So far, 3D genomics has dealt with the regulation of specific genes, working with cells grown in a lab. However, this is on a road to change with a 3D map created by scientists from St. Jude Research Hospital. It shows insights into genomic organization and function when development happens. This will help in understanding how cells respond to factors like diseases and stress. The journal Neuron has published the report. The data is also available on St. Jude Cloud, the hospital’s data sharing resource platform.
The 3D genomic map of the mouse cerebellum focuses on how the 8000 plus genes switch on and off during retinal development. The scientists, therefore, directed attention to light-sensing rod cells. They are, now, studying neural circuits in the retina.
Scientists used data from a number of sources in an integrated manner, using machine learning. With that, they demonstrated that change in the genomic organization is not random. Instead, it is part of the overall development program. It is important to note here that changes are therefore different in different stages. They also used Hi-C analysis, also called ultra-deep chromosome conformation capture. The technology aided in figuring out interactions in these cells.
Understanding 3D Genome and Placing Mapping in the Process
3 billion chemical bases of human DNA encapsulate the human genome. Here it is important to note that DNA fits into the nucleus in loops. Due to this structural property, regions that are situated far in the 6 feet long DNA thread can come close, altering interaction dynamics.
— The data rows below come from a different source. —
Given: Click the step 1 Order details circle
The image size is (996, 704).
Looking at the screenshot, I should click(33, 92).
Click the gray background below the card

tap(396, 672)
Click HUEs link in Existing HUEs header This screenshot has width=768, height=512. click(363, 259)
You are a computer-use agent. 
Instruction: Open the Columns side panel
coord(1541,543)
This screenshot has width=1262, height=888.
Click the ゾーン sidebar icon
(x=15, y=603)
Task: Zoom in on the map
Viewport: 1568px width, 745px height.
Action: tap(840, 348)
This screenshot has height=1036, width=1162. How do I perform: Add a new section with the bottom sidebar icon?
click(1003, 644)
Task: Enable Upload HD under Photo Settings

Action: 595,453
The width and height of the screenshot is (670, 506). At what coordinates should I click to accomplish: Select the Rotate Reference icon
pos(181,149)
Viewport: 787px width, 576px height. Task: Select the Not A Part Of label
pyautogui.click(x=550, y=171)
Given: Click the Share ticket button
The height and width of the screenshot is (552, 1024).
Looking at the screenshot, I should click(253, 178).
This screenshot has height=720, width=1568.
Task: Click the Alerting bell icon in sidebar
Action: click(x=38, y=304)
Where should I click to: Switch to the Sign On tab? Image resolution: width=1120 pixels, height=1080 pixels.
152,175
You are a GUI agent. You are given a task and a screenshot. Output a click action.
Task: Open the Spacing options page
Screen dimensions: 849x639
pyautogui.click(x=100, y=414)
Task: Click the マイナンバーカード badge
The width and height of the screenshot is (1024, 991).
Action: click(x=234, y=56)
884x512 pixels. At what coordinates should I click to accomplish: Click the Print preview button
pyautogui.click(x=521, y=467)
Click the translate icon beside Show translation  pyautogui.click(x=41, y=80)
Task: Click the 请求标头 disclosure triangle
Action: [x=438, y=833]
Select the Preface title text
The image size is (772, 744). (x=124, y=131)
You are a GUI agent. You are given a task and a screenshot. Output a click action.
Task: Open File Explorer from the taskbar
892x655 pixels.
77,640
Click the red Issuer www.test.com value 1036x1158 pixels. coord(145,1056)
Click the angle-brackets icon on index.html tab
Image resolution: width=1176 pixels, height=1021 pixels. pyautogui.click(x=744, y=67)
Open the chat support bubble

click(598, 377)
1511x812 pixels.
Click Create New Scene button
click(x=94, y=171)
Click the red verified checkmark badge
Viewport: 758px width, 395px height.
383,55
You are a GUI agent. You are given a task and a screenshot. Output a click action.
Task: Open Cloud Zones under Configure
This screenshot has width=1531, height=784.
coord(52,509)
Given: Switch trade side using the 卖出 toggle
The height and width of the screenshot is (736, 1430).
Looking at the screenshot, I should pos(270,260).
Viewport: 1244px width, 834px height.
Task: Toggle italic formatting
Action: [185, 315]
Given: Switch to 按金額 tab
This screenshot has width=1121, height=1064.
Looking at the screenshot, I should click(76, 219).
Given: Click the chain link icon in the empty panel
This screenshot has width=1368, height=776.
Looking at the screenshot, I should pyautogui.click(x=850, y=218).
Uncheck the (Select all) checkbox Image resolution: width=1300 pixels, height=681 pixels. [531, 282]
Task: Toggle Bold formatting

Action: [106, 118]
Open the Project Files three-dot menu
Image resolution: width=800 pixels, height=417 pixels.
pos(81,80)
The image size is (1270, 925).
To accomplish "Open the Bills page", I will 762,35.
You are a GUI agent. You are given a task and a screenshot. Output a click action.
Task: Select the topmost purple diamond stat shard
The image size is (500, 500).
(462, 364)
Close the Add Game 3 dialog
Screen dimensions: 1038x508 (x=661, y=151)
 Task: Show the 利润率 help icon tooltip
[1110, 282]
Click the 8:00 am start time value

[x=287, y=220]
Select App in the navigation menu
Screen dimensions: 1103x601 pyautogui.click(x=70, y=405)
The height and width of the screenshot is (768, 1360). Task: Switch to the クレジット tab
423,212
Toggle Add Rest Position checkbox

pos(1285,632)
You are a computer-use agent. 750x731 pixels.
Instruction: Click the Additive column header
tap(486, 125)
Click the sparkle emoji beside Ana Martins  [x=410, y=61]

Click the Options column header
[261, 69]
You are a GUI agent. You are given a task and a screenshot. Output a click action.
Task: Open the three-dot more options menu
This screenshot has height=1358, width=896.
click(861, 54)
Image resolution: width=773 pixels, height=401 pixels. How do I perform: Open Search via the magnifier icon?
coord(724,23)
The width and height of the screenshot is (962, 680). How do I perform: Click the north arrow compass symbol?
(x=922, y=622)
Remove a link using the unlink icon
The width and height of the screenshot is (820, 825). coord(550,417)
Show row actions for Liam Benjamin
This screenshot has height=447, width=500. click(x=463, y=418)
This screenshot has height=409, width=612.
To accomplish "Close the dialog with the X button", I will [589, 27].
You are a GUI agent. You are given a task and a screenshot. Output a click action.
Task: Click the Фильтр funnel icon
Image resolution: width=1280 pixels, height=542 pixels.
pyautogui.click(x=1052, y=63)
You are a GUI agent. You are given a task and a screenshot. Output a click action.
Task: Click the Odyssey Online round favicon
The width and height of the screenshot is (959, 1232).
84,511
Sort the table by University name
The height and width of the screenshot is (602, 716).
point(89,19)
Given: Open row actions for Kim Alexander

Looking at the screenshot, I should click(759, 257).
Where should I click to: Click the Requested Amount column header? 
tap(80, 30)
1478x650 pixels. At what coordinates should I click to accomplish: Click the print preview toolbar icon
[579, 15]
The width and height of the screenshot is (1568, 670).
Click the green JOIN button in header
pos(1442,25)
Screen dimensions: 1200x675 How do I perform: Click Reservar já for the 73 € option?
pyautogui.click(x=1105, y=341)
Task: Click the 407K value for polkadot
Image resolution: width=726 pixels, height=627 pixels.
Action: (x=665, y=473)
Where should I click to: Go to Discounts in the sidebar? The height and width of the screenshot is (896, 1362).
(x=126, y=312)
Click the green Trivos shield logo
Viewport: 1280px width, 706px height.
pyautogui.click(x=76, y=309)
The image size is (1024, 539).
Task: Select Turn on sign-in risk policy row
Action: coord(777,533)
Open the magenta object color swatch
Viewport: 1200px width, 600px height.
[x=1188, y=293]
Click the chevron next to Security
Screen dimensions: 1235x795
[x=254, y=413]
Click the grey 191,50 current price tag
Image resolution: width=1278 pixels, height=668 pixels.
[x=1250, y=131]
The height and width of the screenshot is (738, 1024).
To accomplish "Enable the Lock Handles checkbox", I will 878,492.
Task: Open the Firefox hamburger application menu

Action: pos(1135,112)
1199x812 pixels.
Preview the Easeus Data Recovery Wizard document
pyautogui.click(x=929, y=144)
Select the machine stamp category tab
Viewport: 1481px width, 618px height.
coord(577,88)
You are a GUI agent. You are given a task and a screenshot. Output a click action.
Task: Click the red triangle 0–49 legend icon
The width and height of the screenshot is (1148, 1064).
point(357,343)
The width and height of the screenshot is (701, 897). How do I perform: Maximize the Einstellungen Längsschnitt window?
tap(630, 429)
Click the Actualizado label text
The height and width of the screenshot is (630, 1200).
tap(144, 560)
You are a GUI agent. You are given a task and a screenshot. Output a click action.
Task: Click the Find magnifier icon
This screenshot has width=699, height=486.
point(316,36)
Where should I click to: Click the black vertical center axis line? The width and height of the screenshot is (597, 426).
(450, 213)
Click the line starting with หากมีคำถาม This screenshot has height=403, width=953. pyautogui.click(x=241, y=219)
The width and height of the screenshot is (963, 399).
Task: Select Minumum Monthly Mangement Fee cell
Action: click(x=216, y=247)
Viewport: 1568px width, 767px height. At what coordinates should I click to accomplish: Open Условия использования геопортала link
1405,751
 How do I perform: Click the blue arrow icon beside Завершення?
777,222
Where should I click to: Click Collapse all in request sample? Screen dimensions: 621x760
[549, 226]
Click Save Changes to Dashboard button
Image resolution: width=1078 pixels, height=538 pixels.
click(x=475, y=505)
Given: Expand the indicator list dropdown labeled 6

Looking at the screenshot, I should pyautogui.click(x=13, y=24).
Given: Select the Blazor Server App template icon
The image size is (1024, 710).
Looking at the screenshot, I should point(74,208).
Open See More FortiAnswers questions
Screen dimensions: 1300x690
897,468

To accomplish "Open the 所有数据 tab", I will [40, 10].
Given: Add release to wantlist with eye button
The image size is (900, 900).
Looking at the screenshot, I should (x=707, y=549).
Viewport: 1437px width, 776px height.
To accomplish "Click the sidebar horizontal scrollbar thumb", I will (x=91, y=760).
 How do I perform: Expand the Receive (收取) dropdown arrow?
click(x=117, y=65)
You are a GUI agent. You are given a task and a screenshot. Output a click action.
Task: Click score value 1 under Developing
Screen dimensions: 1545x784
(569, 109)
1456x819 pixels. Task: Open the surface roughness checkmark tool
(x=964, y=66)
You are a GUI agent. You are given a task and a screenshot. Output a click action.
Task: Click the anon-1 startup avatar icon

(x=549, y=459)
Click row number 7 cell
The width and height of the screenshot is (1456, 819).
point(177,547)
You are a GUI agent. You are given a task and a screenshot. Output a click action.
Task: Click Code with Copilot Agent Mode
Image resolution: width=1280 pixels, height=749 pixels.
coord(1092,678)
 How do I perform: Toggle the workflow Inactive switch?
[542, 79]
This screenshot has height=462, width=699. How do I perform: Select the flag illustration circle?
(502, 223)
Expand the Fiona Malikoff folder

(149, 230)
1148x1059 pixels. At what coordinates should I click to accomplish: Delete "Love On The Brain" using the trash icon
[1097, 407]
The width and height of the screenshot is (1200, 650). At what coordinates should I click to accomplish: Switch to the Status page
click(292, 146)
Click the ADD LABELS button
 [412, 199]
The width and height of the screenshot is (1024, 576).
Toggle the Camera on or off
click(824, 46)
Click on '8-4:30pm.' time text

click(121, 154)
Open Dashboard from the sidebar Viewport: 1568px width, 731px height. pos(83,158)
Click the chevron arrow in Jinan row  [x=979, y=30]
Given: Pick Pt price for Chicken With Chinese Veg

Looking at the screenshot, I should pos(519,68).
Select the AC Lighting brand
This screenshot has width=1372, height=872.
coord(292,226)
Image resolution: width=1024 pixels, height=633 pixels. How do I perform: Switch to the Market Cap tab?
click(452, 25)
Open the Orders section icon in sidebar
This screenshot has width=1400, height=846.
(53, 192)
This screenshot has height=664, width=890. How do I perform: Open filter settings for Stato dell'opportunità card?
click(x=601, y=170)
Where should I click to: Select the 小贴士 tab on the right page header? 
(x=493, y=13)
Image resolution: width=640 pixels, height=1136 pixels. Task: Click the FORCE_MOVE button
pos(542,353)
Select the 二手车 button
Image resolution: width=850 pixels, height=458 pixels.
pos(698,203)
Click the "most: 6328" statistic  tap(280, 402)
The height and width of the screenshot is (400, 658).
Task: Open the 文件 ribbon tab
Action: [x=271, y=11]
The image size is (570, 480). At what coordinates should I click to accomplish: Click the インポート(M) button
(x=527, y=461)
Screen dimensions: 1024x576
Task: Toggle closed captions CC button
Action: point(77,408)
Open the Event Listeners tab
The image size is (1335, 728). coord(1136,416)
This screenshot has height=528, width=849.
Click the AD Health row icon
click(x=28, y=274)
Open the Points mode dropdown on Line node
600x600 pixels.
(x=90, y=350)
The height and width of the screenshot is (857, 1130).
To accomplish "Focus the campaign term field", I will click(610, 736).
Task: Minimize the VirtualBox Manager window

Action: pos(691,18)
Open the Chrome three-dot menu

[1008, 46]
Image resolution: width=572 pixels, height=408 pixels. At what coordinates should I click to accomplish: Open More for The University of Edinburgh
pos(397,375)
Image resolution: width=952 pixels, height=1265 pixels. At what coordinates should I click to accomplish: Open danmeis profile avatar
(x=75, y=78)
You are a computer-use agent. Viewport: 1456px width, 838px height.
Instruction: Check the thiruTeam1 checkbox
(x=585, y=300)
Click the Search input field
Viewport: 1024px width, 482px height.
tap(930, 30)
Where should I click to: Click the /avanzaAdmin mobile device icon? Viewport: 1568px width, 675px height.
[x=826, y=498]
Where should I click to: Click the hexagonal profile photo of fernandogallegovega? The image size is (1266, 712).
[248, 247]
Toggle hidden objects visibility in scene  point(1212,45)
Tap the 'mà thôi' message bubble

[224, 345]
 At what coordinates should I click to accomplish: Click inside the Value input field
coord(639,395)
The research under lens has sketched out long distance communication between enhancers and promoters. It has also tracked how organization alters in genome. Another parameter studied is the accessibility of genes for transcription purpose.
Moreover, the study highlights workings of super enhancers, which are significant as these can be captured in developmental cancers. Also, it was observed that if core regulatory circuit super enhancer for Vsx2 was removed, bipolar neurons were eliminated.